While Henry talked, his voice gradually falling to a whisper, we had proceeded from the tunnel to the platform, then to the relatively pristine stairs and elevators. The latter, of course, had not worked since the night of the invasion; but the stairs, completely free of rubble, had taken us to the surface, which upon a time had been a landmark, a renowned open-air concourse where many streets joined in that great circus it was named for. A far different sort of circus now.
“This place,” I said, letting my voice echo, “is looking rather empty. Not what one would expect, eh?”
“I know,” Henry agreed in a whisper, probably wondering why I wasn’t whispering too. “It’s been like this each time. You would think it should be crawling, right? Which in a way it is, if not as you might expect. Not crawling with alien life, no, but with the very meaning of the word ‘alien’ itself!”
Crawling, yes. And making one’s skin crawl, too. Even mine. It was the way it looked, its shapes and angles; its architectural features, if you could call them that; its non-Euclidean geometry.

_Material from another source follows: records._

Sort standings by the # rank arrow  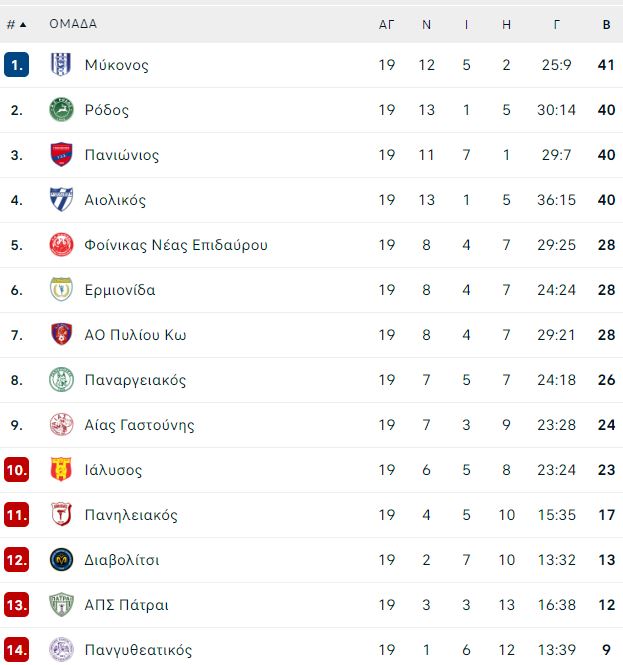(17, 25)
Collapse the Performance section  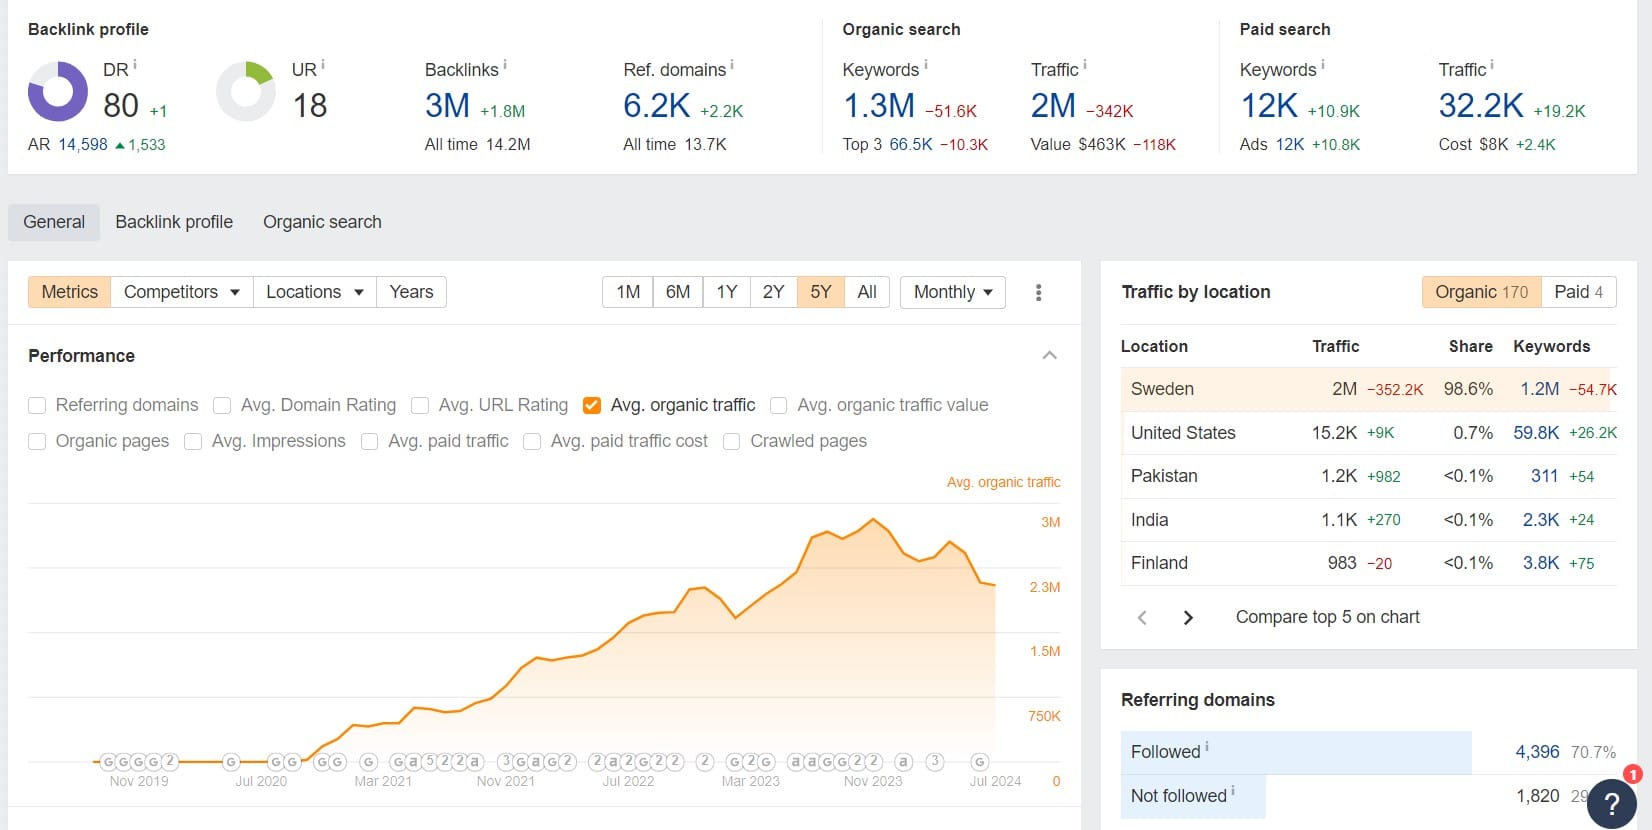point(1049,356)
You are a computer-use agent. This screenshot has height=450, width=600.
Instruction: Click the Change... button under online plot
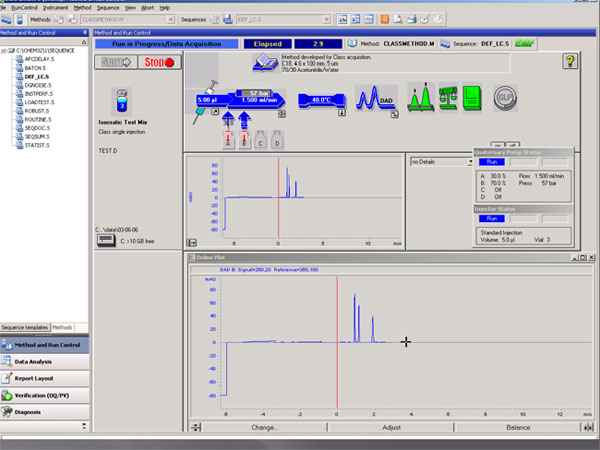pyautogui.click(x=265, y=427)
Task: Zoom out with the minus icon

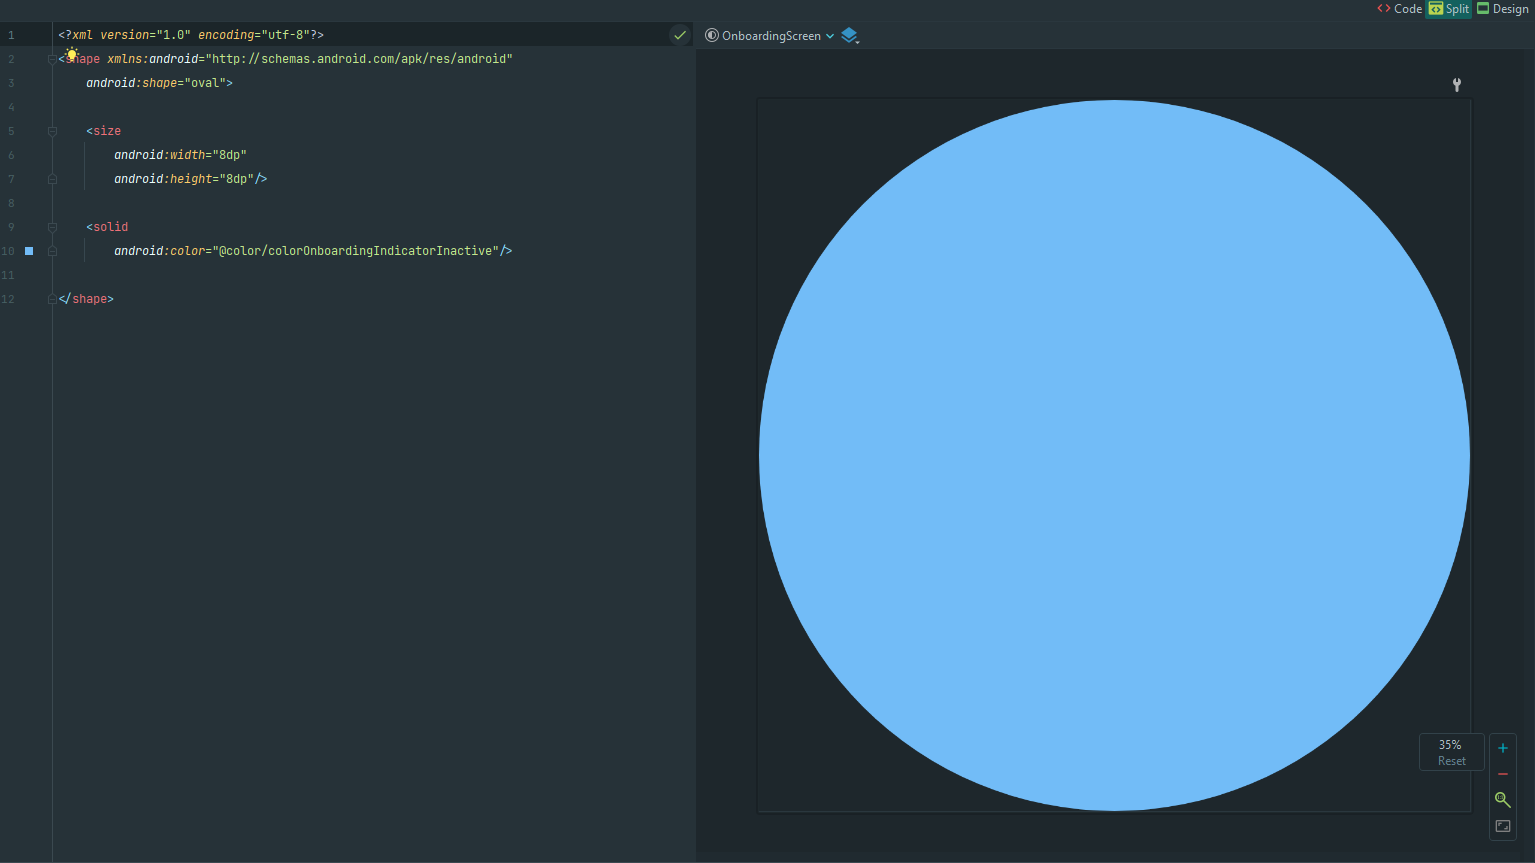Action: pyautogui.click(x=1502, y=773)
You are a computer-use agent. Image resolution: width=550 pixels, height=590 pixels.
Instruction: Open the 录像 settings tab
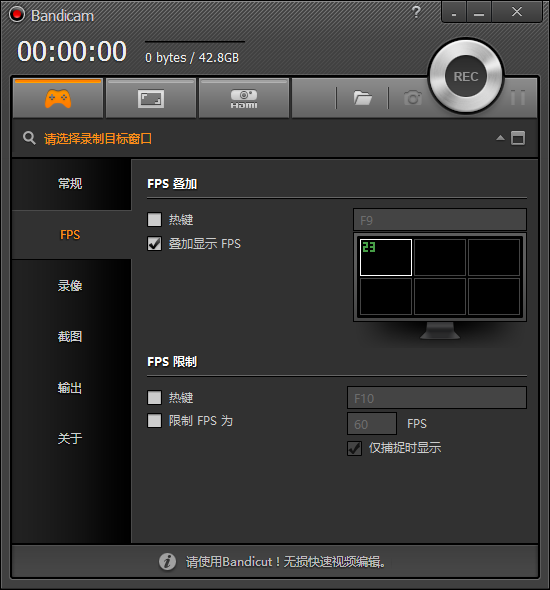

It had four legs—or was it three? Maybe five?—all leaning inward, or was it outward? Something like the once dizzy and dizzying Eiffel Tower, but a twisted version, and what we had surfaced into was the base of one such leg that used to be Piccadilly Circus. The rest of the legs were green-misted and vague, half-obscured by distance, submarine-tinged Shoggoth light, and the intervening shapes of anomalous buttresses, columns and spiralling staircases. And adding to the confusion nothing stood still but appeared literally to crawl, each surface flowing and changing shape of its own accord.
As for the staircases: some had steps as broad as landings, others with steps like frozen ripples on a pond, but rising, of course, and a third type with no steps at all but smooth, corkscrew surfaces of some glassy substance, sometimes turning on clockwise threads and other times winding in reverse. And all of them stationary, at least until one looked at them.